RefinePro's joel test
| 08 October 2019
As we are expanding our team, we decided to publish ours and provide some insights on how we work at RefinePro.
Do you use source control?
Yes, we do. We use Git for every single line of code we write. We version code, maintenance (backup, deploy) and provisioning scripts (Docker images and Ansible).
We use Bitbucket for our internal products and GitHub with some of our clients.
Can you make a build in one step?
We develop mostly Python and Node scripts. So there is no proper build. Using our platform, any team members to ship and deploy their code to the environment of their choice.
Do you make daily builds?
We do not build, as explained previously. We have preflight checks when deploying to staging and production.
Do you have a bug database?
As a distributed team, tracking things is critical for us. We create a ticket per issue in Redmine or Bitbucket.
We document interesting or recurring bugs in our beloved wiki (DokuWiki).
Do you fix bugs before writing new code?
Yes, we do.
Do you have an up-to-date schedule?
We communicate a project’s schedule and dependencies in three ways:
- We publish a weekly roadmap on Wednesday in our chat system (Mattermost)
- We use Gantt and Kanban charts for more complex projects when a simple roadmap is not enough.
- We track related tickets and set the start and end date in Redmine.
Do you have a spec?
Yes, we do. We always specify and scope a project in our issue tracking system. Redmine is central to our organization. We use templates for the various scenarios to ease the writing and ensure we do not miss something. Our template includes:
- Initial project analysis
- Bug report
- Data collection specification
Do programmers have quiet working conditions?
Yes, we are a remote team, and our developers worked on their schedule. The team is set up to work asynchronously (some team members have 12h+ of time difference).
We understand that chat software can be super annoying if they are bugging all the time. At RefinePro, questions posted in Mattermost does not need an immediate answer.

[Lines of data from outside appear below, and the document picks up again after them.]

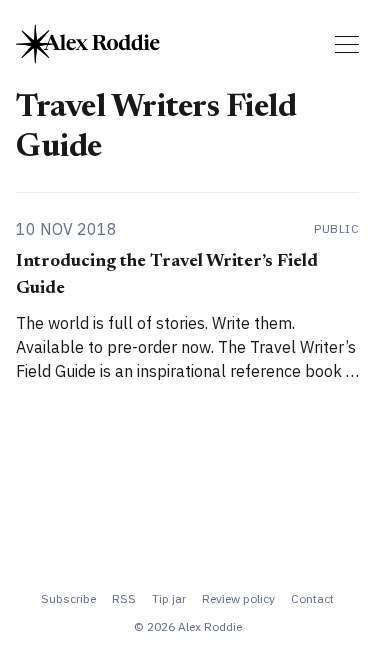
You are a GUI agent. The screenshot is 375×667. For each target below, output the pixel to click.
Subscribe (68, 598)
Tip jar (169, 598)
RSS (124, 598)
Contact (312, 598)
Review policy (238, 598)
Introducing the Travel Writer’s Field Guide (167, 275)
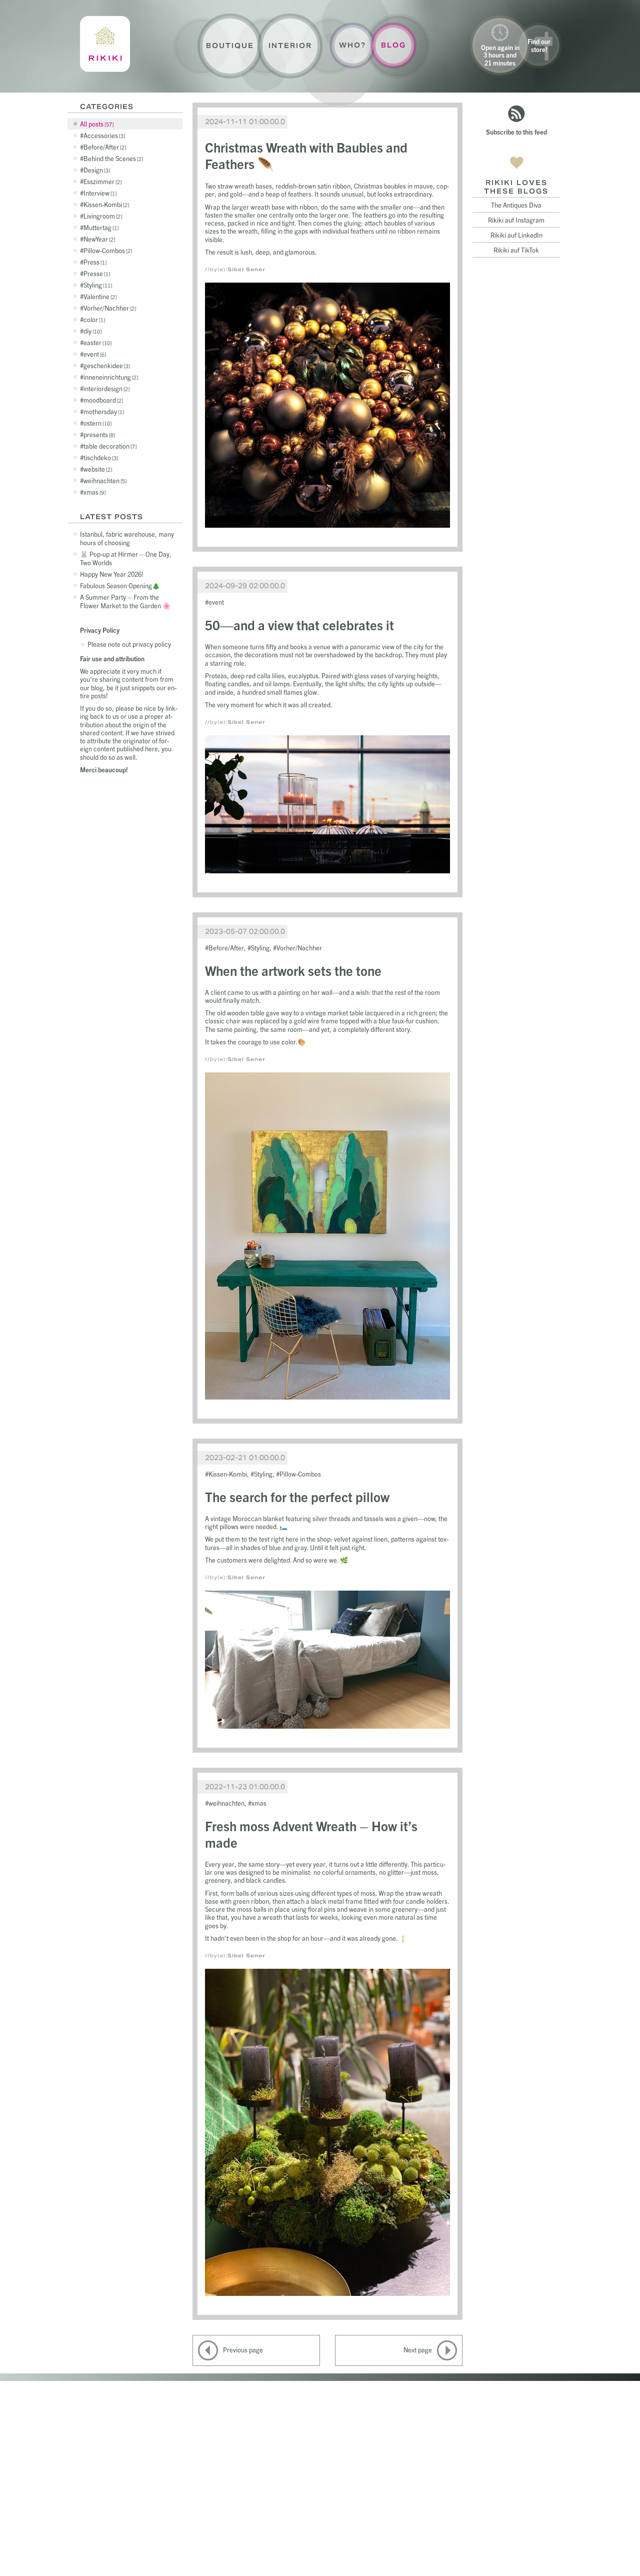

We have only three types of meetings (using Hangout):
- Daily 30 minutes meeting, where everyone can raise issues or ask for some help.
- Weekly triage and progress review meeting per project
- Ad-hoc sessions between team members to discuss a specific topic in detail.
Do you use the best tools money can buy?
We use mostly Open Source Software (OSS) we manage internally (Mattermost, Redmine, Graylog …). OSS offers a good balance between functionality and the effort to maintain and host the solution. They allow us to remain independent from third party vendors. We also subscribe to critical software for our productivity like Bitbucket.
We are a Bring Your Own Device company. Our developer works on the OS of their choice (we currently have a mix of Mac, Windows and Ubuntu). We provide a budget to update hardware if necessary.
Do you have testers?
For data pipelines
If the project is small, then the developer handles the testing with the account manager. For more significant, we approach things this way.
- We introduce a Quality Assurance (QA) stage in the workflow. A dedicated team check the data quality before moving the pipeline to production.
- We create a data validation job to check data integrity and business rules continuously. Think of automated testing for data pipelines.
- We ask other team members to dedicate some time to help to review the project architecture.
For software projects
- We perform automated testing, unit and functional.
- We hire some people to test the product externally.
- We have some testing scenarios we execute manually before each release.
Do new candidates write code during their interview?
Yes.
Do you do hallway usability testing?
For data pipelines
not applicable.
For software projects
We are the first users of our platform. All new feature are first deployed on internal projects before being exposed to our customers.
For customer projects, we write the code based on our customer requirements. We work with small releases so we can present our progress and collect feedback rapidly. Sometimes ask a random team member to perform an initial walk-through of the project.